Efficient Test Case Generation for AUTOSAR Basic Software Code Generators

Abstract

In the contemporary automotive industry, the complexity of software architectures for electronic control units (ECUs) has increased drastically. Aiming to improve the complexity management of these architectures, a worldwide partnership of car manufacturers and suppliers has created a standardized approach called AUTOSAR (AUTomotive Open System ARchitecture) (AUTOSAR Basics, 2012). At the highest abstraction level, the architecture of AUTOSAR contains three software layers which run on a Microcontroller. These three layers are Application Layer, Runtime Environment (RTE) and Basic Software (BSW) (AUTOSAR Layered software architecture, 2011). The BSW layer is further divided into multiple software modules which provide basic services such as memory management and bus communication (Mecel, 2013). These software modules can be configured to satisfy the needs of the customer. Testing these configurations requires a large amount of effort and time, especially since they are manually generated.

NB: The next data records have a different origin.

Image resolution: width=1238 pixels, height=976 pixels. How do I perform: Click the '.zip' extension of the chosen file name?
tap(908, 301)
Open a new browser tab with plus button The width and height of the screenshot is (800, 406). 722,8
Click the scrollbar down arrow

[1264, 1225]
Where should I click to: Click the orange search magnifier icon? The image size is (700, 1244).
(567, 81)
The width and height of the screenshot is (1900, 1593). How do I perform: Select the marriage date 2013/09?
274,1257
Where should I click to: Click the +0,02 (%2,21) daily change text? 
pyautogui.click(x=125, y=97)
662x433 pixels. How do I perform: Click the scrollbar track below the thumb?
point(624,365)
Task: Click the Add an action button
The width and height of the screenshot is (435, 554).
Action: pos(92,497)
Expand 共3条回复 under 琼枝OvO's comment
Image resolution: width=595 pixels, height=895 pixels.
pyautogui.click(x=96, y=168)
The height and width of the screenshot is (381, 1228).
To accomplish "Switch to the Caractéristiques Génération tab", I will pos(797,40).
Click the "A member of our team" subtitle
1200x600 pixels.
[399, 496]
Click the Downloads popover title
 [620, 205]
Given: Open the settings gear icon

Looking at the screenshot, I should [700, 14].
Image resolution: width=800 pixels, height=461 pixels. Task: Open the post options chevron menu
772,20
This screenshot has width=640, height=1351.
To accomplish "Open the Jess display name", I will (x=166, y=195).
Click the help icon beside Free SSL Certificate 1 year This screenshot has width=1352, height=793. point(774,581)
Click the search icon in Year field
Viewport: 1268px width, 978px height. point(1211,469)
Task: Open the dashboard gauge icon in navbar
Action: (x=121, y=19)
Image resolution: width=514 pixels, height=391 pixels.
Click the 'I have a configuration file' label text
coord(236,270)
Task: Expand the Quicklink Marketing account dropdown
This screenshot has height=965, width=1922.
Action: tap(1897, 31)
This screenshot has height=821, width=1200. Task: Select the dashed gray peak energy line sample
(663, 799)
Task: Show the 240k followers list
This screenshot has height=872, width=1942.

This thesis deals with the automatic generation of these test cases, the configurations of the BSW modules. Two test case generation approaches were developed and compared. The first is random generation where elements to be added to the test case are chosen in a random manner. The second is pairwise generation where elements are added to the test case based on satisfying all pairs of element values. The experiments conducted to compare the two generation techniques ran the configurations created for three BSW modules through their SCGs (Source Code Generators) and showed that both techniques have the ability to uncover problems within a SCG. This thesis was conducted as a case study at Mecel AB in Gothenburg.